[Saved entries]
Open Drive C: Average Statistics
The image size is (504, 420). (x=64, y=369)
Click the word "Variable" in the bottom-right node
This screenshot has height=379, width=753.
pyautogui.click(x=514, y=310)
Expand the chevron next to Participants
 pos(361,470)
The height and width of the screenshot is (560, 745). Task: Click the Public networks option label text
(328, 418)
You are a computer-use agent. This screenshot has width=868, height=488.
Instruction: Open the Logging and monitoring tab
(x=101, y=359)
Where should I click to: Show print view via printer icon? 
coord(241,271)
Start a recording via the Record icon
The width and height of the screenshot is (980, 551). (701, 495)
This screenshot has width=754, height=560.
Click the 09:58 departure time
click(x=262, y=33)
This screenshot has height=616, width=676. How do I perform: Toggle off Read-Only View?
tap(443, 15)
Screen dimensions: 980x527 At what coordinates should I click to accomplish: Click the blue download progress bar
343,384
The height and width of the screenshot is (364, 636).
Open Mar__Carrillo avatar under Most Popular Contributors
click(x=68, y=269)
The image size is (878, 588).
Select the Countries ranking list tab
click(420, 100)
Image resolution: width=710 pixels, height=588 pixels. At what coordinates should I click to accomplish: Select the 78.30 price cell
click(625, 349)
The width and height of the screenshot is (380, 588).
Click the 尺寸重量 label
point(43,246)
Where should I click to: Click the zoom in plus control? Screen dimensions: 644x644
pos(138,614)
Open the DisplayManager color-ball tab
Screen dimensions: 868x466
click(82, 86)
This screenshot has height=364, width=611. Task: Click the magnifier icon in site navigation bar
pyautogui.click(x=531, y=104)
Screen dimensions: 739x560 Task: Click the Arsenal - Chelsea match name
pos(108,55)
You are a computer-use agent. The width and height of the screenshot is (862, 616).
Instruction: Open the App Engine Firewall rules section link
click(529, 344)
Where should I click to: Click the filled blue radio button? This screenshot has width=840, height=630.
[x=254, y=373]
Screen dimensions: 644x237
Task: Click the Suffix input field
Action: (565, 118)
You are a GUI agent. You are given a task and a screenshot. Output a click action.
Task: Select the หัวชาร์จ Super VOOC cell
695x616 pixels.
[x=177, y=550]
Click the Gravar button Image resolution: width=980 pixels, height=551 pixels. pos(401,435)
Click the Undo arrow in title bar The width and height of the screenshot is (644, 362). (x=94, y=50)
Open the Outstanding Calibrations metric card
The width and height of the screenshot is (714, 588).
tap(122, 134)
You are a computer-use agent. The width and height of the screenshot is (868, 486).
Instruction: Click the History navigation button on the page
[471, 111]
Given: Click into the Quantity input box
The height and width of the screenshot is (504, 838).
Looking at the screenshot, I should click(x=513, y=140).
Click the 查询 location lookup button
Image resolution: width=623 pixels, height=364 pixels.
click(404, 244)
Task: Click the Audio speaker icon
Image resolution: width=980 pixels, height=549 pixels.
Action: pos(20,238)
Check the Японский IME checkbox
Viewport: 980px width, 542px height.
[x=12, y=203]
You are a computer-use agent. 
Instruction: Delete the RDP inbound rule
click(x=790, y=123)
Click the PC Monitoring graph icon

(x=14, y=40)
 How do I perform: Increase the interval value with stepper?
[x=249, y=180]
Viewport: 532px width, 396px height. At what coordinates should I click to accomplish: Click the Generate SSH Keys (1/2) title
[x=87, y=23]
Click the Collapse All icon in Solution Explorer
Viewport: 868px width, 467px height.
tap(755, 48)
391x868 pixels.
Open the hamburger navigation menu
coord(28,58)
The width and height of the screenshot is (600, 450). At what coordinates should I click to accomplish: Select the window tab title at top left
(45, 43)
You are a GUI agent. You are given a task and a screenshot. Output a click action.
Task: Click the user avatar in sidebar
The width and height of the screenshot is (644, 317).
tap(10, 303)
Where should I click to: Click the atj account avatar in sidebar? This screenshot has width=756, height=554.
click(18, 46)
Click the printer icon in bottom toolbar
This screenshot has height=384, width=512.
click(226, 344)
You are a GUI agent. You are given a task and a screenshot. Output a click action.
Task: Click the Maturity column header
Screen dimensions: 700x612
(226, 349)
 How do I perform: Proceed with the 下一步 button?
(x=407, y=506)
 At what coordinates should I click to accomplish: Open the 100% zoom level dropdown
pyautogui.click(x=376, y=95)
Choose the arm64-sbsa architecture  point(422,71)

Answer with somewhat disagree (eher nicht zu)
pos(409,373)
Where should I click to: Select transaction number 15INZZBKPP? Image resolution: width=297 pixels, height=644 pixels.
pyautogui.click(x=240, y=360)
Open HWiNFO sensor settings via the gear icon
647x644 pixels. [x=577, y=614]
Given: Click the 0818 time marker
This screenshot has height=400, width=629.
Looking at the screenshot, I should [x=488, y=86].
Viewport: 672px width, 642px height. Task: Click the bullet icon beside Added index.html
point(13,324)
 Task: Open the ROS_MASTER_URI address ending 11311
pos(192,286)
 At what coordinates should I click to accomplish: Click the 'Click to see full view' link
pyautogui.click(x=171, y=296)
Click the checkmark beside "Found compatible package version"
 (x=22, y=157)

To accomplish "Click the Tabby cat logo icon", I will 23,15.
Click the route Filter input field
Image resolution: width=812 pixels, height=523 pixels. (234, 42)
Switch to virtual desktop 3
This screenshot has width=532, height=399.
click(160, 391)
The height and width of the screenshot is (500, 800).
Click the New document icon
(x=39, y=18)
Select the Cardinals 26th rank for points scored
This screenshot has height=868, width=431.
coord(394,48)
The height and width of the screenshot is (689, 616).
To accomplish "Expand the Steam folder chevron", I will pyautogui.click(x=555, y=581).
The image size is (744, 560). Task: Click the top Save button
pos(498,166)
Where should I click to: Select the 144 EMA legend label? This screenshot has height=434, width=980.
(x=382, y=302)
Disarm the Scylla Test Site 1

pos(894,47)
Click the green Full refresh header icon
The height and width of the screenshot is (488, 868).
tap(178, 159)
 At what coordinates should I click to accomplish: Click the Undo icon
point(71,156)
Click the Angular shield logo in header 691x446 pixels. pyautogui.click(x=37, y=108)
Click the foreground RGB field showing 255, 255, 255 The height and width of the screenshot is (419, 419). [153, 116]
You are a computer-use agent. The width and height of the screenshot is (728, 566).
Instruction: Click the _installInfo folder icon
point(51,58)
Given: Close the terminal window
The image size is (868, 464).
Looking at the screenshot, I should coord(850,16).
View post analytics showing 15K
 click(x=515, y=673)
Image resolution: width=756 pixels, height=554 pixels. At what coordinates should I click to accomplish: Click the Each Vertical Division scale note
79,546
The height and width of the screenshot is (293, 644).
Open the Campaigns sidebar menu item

▸ **Assignment**
The expected response is the full data, reproduced exactly.

▸ **Task output**
Open Drive C: Average Statistics
The image size is (504, 420). (x=64, y=369)
Click the word "Variable" in the bottom-right node
This screenshot has height=379, width=753.
pyautogui.click(x=514, y=310)
Expand the chevron next to Participants
 pos(361,470)
The height and width of the screenshot is (560, 745). Task: Click the Public networks option label text
(328, 418)
You are a computer-use agent. This screenshot has width=868, height=488.
Instruction: Open the Logging and monitoring tab
(x=101, y=359)
Where should I click to: Show print view via printer icon? 
coord(241,271)
Start a recording via the Record icon
The width and height of the screenshot is (980, 551). (701, 495)
This screenshot has width=754, height=560.
Click the 09:58 departure time
click(x=262, y=33)
This screenshot has height=616, width=676. How do I perform: Toggle off Read-Only View?
tap(443, 15)
Screen dimensions: 980x527 At what coordinates should I click to accomplish: Click the blue download progress bar
343,384
The height and width of the screenshot is (364, 636).
Open Mar__Carrillo avatar under Most Popular Contributors
click(x=68, y=269)
The image size is (878, 588).
Select the Countries ranking list tab
click(420, 100)
Image resolution: width=710 pixels, height=588 pixels. At what coordinates should I click to accomplish: Select the 78.30 price cell
click(625, 349)
The width and height of the screenshot is (380, 588).
Click the 尺寸重量 label
point(43,246)
Where should I click to: Click the zoom in plus control? Screen dimensions: 644x644
pos(138,614)
Open the DisplayManager color-ball tab
Screen dimensions: 868x466
click(82, 86)
This screenshot has height=364, width=611. Task: Click the magnifier icon in site navigation bar
pyautogui.click(x=531, y=104)
Screen dimensions: 739x560 Task: Click the Arsenal - Chelsea match name
pos(108,55)
You are a computer-use agent. The width and height of the screenshot is (862, 616).
Instruction: Open the App Engine Firewall rules section link
click(529, 344)
Where should I click to: Click the filled blue radio button? This screenshot has width=840, height=630.
[x=254, y=373]
Screen dimensions: 644x237
Task: Click the Suffix input field
Action: (565, 118)
You are a GUI agent. You are given a task and a screenshot. Output a click action.
Task: Select the หัวชาร์จ Super VOOC cell
695x616 pixels.
[x=177, y=550]
Click the Gravar button Image resolution: width=980 pixels, height=551 pixels. pos(401,435)
Click the Undo arrow in title bar The width and height of the screenshot is (644, 362). (x=94, y=50)
Open the Outstanding Calibrations metric card
The width and height of the screenshot is (714, 588).
tap(122, 134)
You are a computer-use agent. The width and height of the screenshot is (868, 486).
Instruction: Click the History navigation button on the page
[471, 111]
Given: Click into the Quantity input box
The height and width of the screenshot is (504, 838).
Looking at the screenshot, I should click(x=513, y=140).
Click the 查询 location lookup button
Image resolution: width=623 pixels, height=364 pixels.
click(404, 244)
Task: Click the Audio speaker icon
Image resolution: width=980 pixels, height=549 pixels.
Action: pos(20,238)
Check the Японский IME checkbox
Viewport: 980px width, 542px height.
[x=12, y=203]
You are a computer-use agent. 
Instruction: Delete the RDP inbound rule
click(x=790, y=123)
Click the PC Monitoring graph icon

(x=14, y=40)
 How do I perform: Increase the interval value with stepper?
[x=249, y=180]
Viewport: 532px width, 396px height. At what coordinates should I click to accomplish: Click the Generate SSH Keys (1/2) title
[x=87, y=23]
Click the Collapse All icon in Solution Explorer
Viewport: 868px width, 467px height.
tap(755, 48)
391x868 pixels.
Open the hamburger navigation menu
coord(28,58)
The width and height of the screenshot is (600, 450). At what coordinates should I click to accomplish: Select the window tab title at top left
(45, 43)
You are a GUI agent. You are given a task and a screenshot. Output a click action.
Task: Click the user avatar in sidebar
The width and height of the screenshot is (644, 317).
tap(10, 303)
Where should I click to: Click the atj account avatar in sidebar? This screenshot has width=756, height=554.
click(18, 46)
Click the printer icon in bottom toolbar
This screenshot has height=384, width=512.
click(226, 344)
You are a GUI agent. You are given a task and a screenshot. Output a click action.
Task: Click the Maturity column header
Screen dimensions: 700x612
(226, 349)
 How do I perform: Proceed with the 下一步 button?
(x=407, y=506)
 At what coordinates should I click to accomplish: Open the 100% zoom level dropdown
pyautogui.click(x=376, y=95)
Choose the arm64-sbsa architecture  point(422,71)

Answer with somewhat disagree (eher nicht zu)
pos(409,373)
Where should I click to: Select transaction number 15INZZBKPP? Image resolution: width=297 pixels, height=644 pixels.
pyautogui.click(x=240, y=360)
Open HWiNFO sensor settings via the gear icon
647x644 pixels. [x=577, y=614]
Given: Click the 0818 time marker
This screenshot has height=400, width=629.
Looking at the screenshot, I should [x=488, y=86].
Viewport: 672px width, 642px height. Task: Click the bullet icon beside Added index.html
point(13,324)
 Task: Open the ROS_MASTER_URI address ending 11311
pos(192,286)
 At what coordinates should I click to accomplish: Click the 'Click to see full view' link
pyautogui.click(x=171, y=296)
Click the checkmark beside "Found compatible package version"
 (x=22, y=157)

To accomplish "Click the Tabby cat logo icon", I will 23,15.
Click the route Filter input field
Image resolution: width=812 pixels, height=523 pixels. (234, 42)
Switch to virtual desktop 3
This screenshot has width=532, height=399.
click(160, 391)
The height and width of the screenshot is (500, 800).
Click the New document icon
(x=39, y=18)
Select the Cardinals 26th rank for points scored
This screenshot has height=868, width=431.
coord(394,48)
The height and width of the screenshot is (689, 616).
To accomplish "Expand the Steam folder chevron", I will pyautogui.click(x=555, y=581).
The image size is (744, 560). Task: Click the top Save button
pos(498,166)
Where should I click to: Select the 144 EMA legend label? This screenshot has height=434, width=980.
(x=382, y=302)
Disarm the Scylla Test Site 1

pos(894,47)
Click the green Full refresh header icon
The height and width of the screenshot is (488, 868).
tap(178, 159)
 At what coordinates should I click to accomplish: Click the Undo icon
point(71,156)
Click the Angular shield logo in header 691x446 pixels. pyautogui.click(x=37, y=108)
Click the foreground RGB field showing 255, 255, 255 The height and width of the screenshot is (419, 419). [153, 116]
You are a computer-use agent. The width and height of the screenshot is (728, 566).
Instruction: Click the _installInfo folder icon
point(51,58)
Given: Close the terminal window
The image size is (868, 464).
Looking at the screenshot, I should coord(850,16).
View post analytics showing 15K
 click(x=515, y=673)
Image resolution: width=756 pixels, height=554 pixels. At what coordinates should I click to accomplish: Click the Each Vertical Division scale note
79,546
The height and width of the screenshot is (293, 644).
Open the Campaigns sidebar menu item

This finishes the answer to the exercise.